Open louisburton opened 7 years ago

louisburton commented 7 years ago

Summary

If a org.springframework.security.web.DefaultRedirectStrategy is configured to be context relative, it does not prevent against protocol relative URLs. The configuration would suggest protection against phishing attacks, but this is not the case if it can take you to another domain.

This was mentioned here with a suggested solution by Wojciech Gizynski. If worried as to the suggestion, protection against only use cases that start with // might be lower risk: https://github.com/spring-projects/spring-security/issues/2405#issuecomment-180600671

Actual Behavior

A query parameter such as ?redirect=//phishing.com will redirect you to another domain despite the strategy being configured as context relative.

Expected Behavior

A query parameter such as ?redirect=//phishing.com will redirect you to a context relative location if the strategy has been configured as context relative.

Configuration

  <bean id="simpleUrlAuthenticationSuccessHandler"
        class="org.springframework.security.web.authentication.SimpleUrlAuthenticationSuccessHandler">
    <property name="targetUrlParameter" value="continue"/>
    <property name="defaultTargetUrl" value="/"/>
    <property name="redirectStrategy">
      <bean class="org.springframework.security.web.DefaultRedirectStrategy">
        <property name="contextRelative" value="true"/>
      </bean>
    </property>
  </bean>

Version

4.2.1.RELEASE

mpalourdio commented 7 years ago

Wouldn't this fix solve this problem too ?

https://github.com/spring-projects/spring-security/pull/4142

louisburton commented 7 years ago

Hi @mpalourdio - thanks for responding quickly. I personally don't feel the current PR for https://github.com/spring-projects/spring-security/pull/4142 resolves the issue and prefer your later suggestion of throwing an exception.

The issue is worded from the perspective of it being done by mistake rather than for phishing, and leans to tolerance.
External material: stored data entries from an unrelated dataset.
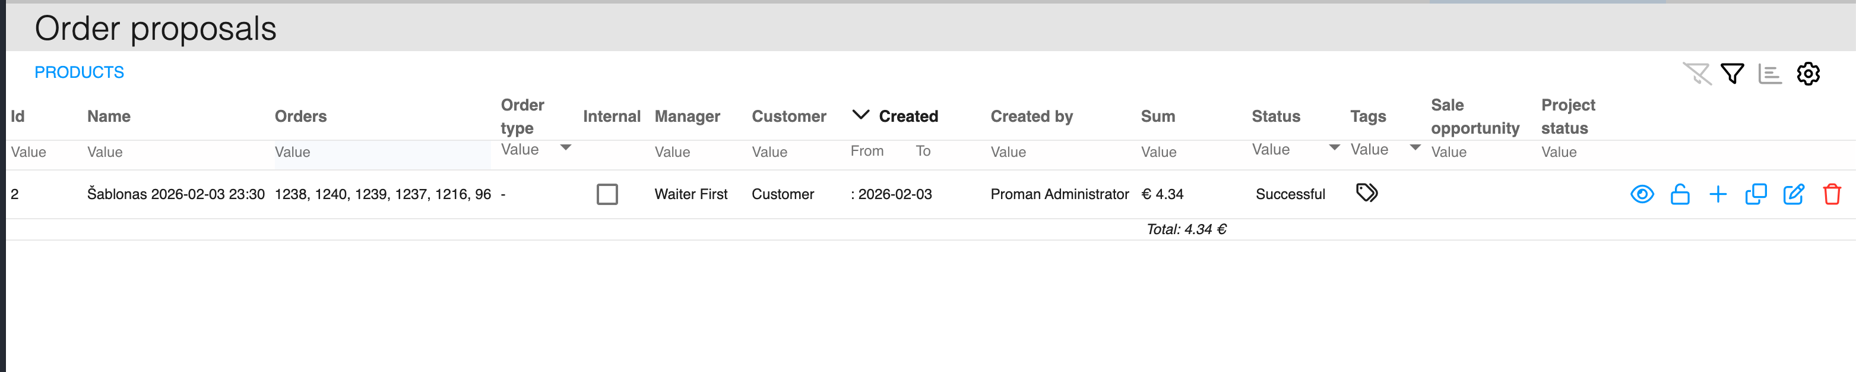Click the unlock padlock icon in row

pos(1679,194)
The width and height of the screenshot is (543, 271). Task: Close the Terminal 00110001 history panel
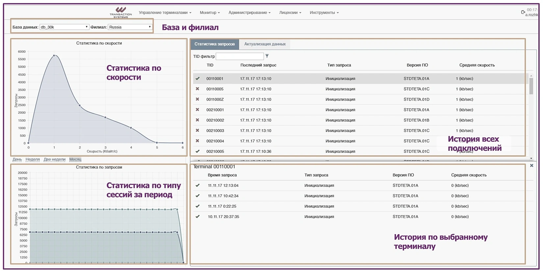coord(531,166)
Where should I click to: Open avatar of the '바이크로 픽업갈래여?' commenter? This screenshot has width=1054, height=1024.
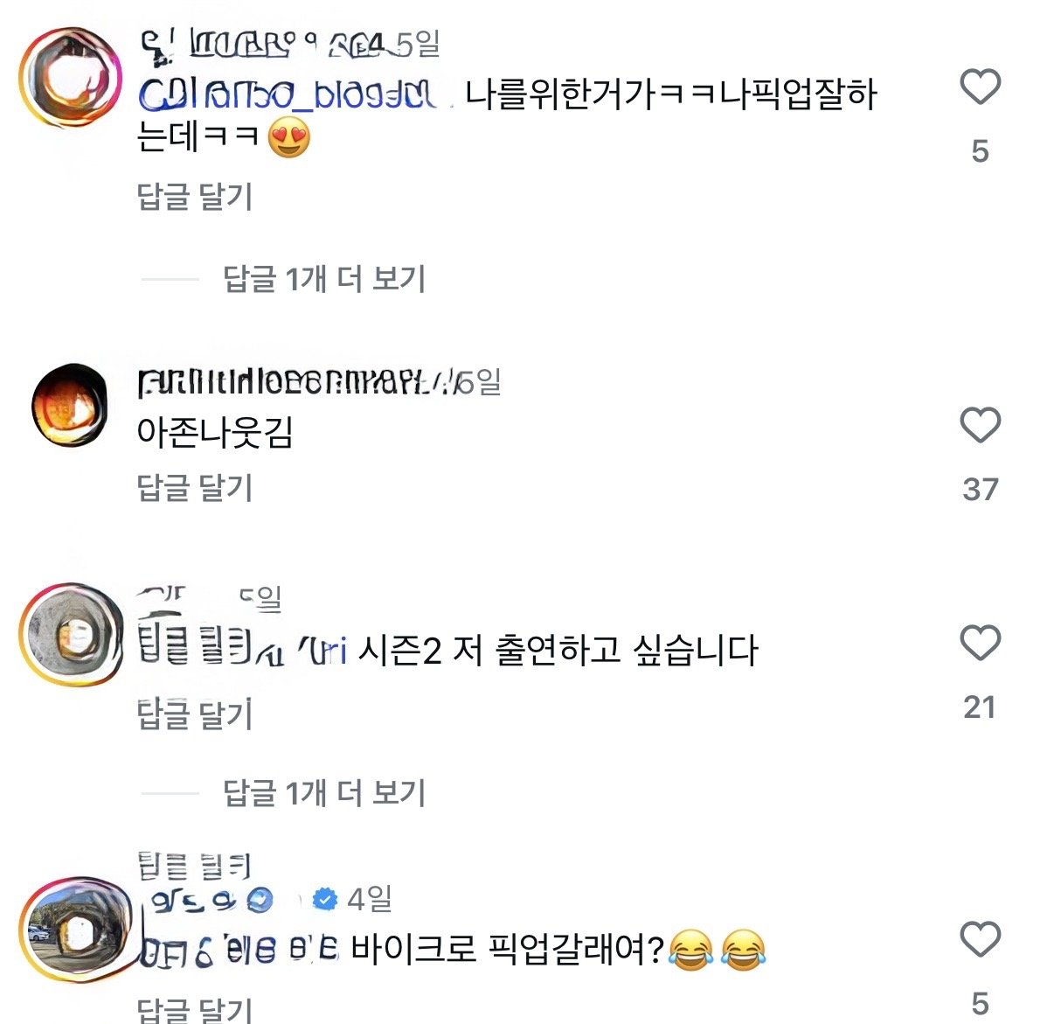[x=70, y=930]
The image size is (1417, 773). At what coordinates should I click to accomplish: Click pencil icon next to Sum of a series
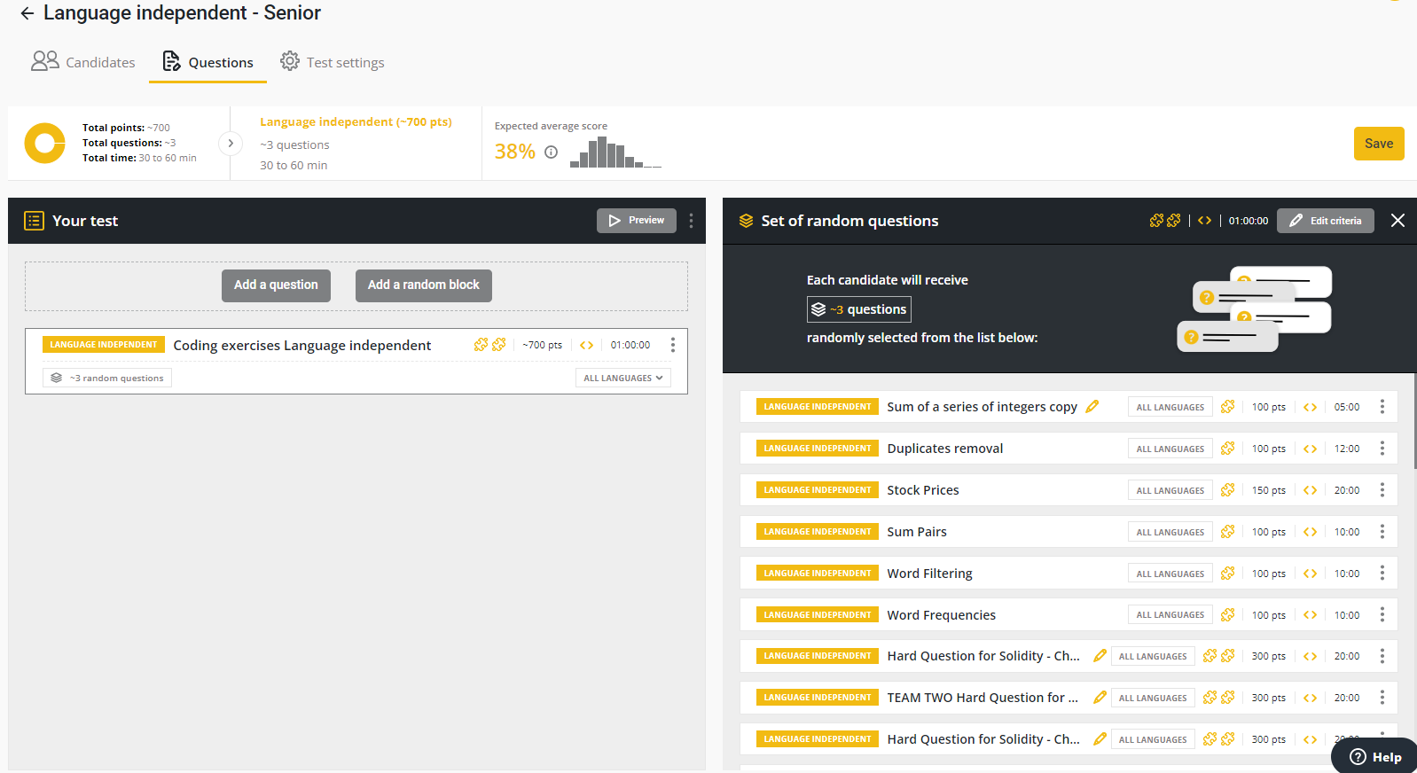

However, as a redirect class from a security library, I think it should lean to caution, and assume that people setting contextRelative are focused on security enforcement rather than URL preference. I feel that if you are setting it to be contextRelative I expect it to be enforcing that a contextRelative path is returned. I feel it is why it doesn't currently return the absolute path if you have configured it to be context relative.
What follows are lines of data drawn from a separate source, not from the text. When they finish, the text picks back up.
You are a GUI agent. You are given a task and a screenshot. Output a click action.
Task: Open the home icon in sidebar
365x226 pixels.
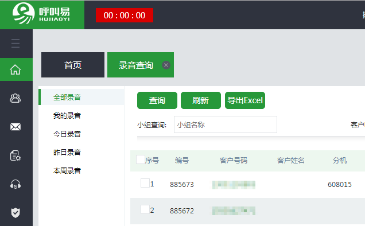tap(15, 69)
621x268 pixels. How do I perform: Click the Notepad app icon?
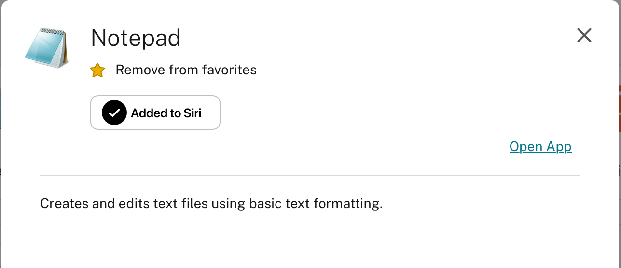pos(47,48)
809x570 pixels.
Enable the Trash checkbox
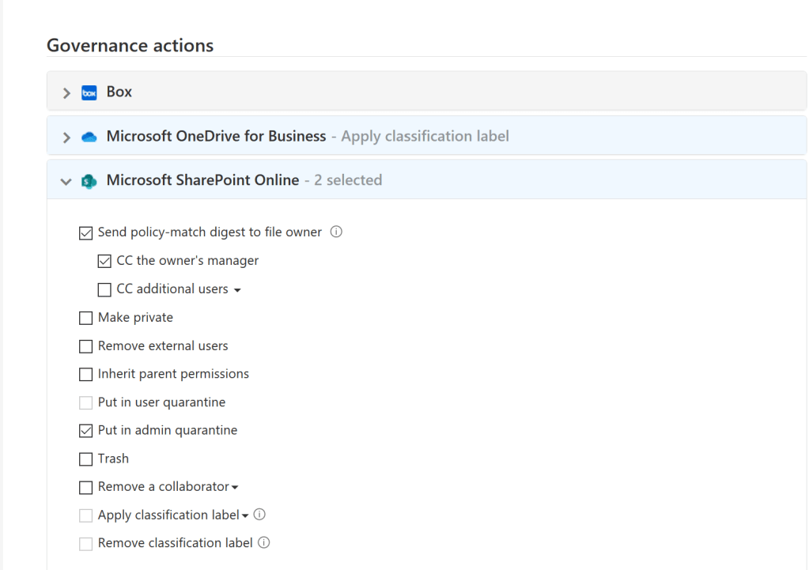click(86, 459)
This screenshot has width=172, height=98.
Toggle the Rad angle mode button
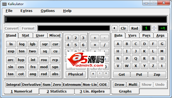click(135, 28)
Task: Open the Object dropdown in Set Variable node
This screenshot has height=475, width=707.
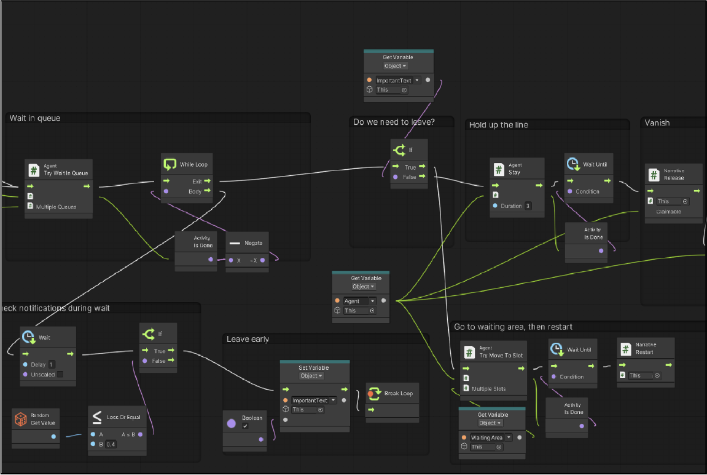Action: (311, 376)
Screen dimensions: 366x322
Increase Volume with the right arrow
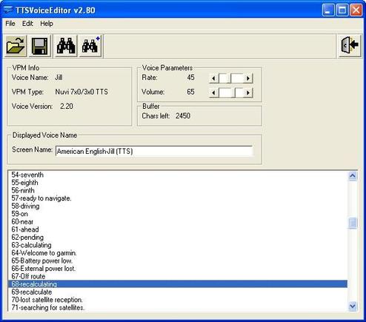[x=248, y=93]
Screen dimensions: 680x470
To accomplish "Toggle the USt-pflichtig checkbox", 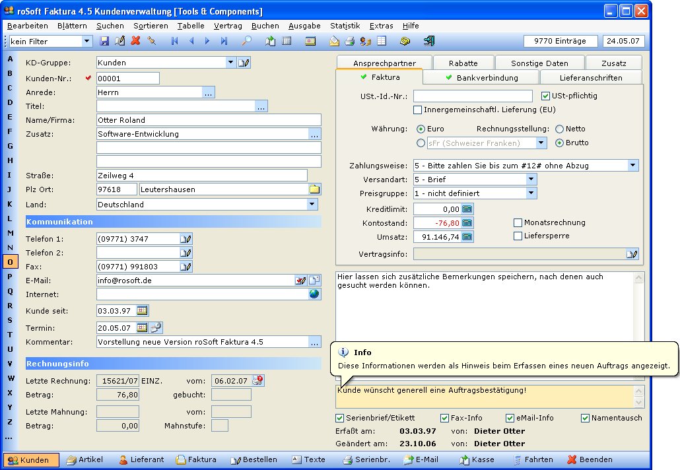I will click(545, 96).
mpalourdio commented 7 years ago

I agree that the default behaviour in this library should be very defensive in most cases. Maybe @rwinch can give a feedback on those 2 issues.

I must say that at first sight, the default behavior of DefaultRedirectStrategy#calculateRedirectUrl was not very obvious to me.
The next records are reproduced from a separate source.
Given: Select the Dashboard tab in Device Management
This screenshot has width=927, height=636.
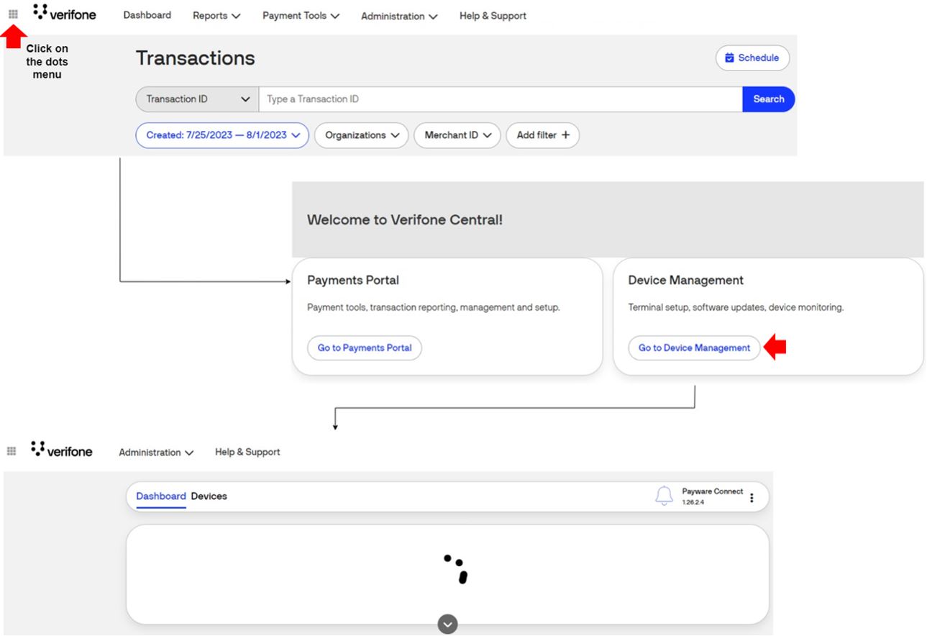Looking at the screenshot, I should pyautogui.click(x=161, y=496).
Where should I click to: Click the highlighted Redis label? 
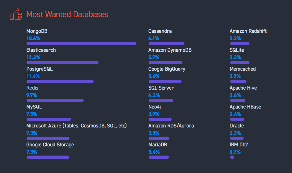32,88
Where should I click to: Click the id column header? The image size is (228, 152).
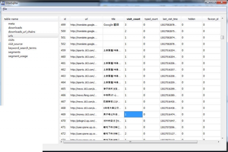(65, 19)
That's why too I wouldn't see a problem to throw an exception in the case of #4142

barrelmonkey commented 4 years ago

I appreciate this is quite old, but it remains open and I wanted to comment on our recent pen test findings.

the calculateRedirectUrl method strips out the scheme and then looks for the contextPath. For applications that are running at base it finds '/', removes this, and then returns the rest of the url.

This presents a vulnerability that can be exploited by attackers added more '/' characters in front of their url.

For example the following would all correctly keep you within the main application after running through this method

https://www.mywebsite.com?redirect=https://google.com (strips https:// then has no '/' left for context, so url is blank)
https://www.mywebsite.com?redirect=https://google.com/search (strips https:// then finds the latter '/' so returned url is 'search'
https://www.mywebsite.com?redirect=//google.com (finds '/' as context so url returned is path relative '/google.com')
https://www.mywebsite.com?redirect=///google.com (finds '/' as context then returns '//google.com' which is a full external redirect)

For the time being we are cleaning the url before it goes through to the calculateRedirectUrl method, by not allowing more than 1 consecutive '/'character, but I think this should be part of this security method.

To add further complexity this can be exploited by adding more '/' characters in the middle of the redirect url.